Q: Some say the energy over this polemic would be better spent on practical concerns to recover from the crisis...

A: What kind of more practical things do we need? Now people are talking about amendments to the Constitution and that's why we ask for the insertion of the Jakarta Charter. The decision to amend the Constitution is clearly not ours.

Again, inserting the Charter would help solve most of our problems. Indonesian Muslims would not demand more than that.

This would enable us build the country under a system in which Muslims are allowed to exercise the syariah while non-Muslims would be free to exercise the teachings of their own religions.

We would be able to solve all problems, including poverty. We would finally be able to take white-collar criminals to court.

The syariah states 12 sources of state income. If we could make intensive use of just five of them, I guarantee that people would be well provided for.

Q: How would you answer fears that implementing the syariah could lead further to the country's disintegration?

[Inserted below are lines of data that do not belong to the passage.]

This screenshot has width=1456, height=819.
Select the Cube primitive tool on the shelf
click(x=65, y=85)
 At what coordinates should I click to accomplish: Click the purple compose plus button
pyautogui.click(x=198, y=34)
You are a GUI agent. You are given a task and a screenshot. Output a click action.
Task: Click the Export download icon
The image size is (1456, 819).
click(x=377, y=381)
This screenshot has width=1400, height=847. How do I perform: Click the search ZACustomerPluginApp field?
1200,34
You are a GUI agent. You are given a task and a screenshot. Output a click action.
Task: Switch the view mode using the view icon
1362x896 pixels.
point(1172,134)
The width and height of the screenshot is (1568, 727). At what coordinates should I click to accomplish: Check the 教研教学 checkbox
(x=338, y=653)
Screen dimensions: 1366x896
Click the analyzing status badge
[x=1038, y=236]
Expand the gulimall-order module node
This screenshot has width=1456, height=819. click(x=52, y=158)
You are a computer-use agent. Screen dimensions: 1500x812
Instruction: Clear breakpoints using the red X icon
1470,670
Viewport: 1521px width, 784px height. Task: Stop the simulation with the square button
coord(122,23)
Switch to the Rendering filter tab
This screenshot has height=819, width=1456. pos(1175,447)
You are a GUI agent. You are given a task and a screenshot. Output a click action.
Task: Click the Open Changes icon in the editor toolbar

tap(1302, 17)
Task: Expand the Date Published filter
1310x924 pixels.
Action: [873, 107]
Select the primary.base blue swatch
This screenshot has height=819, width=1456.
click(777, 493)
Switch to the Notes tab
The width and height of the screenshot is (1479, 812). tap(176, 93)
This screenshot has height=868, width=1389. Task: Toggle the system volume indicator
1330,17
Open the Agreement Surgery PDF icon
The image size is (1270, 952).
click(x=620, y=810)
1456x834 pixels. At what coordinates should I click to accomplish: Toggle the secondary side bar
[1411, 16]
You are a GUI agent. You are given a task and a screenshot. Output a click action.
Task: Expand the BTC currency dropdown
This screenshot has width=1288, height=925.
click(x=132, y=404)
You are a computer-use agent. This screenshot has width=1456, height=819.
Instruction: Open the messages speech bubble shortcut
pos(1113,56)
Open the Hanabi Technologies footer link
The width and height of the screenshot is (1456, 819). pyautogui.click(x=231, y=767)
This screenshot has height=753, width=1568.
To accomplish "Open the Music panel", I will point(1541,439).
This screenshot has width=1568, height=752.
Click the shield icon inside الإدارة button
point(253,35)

A: Even now Indonesia faces threats of separation following that of East Timor, such as from Irian Jaya and from the Republic of South Maluku (RMS in Maluku). And all this is surely not because of the syariah. Regions with a majority of Muslims could also state the same threat of separation, if the syariah is not applied in their regions.

What is more concerning is that the government has been unfair in handling threats of separation from different regions. When it comes from areas where non-Muslims are in the majority, the government handles the matter delicately. But when it comes from regions where Muslims are in the majority, such as Aceh, the government uses brute force.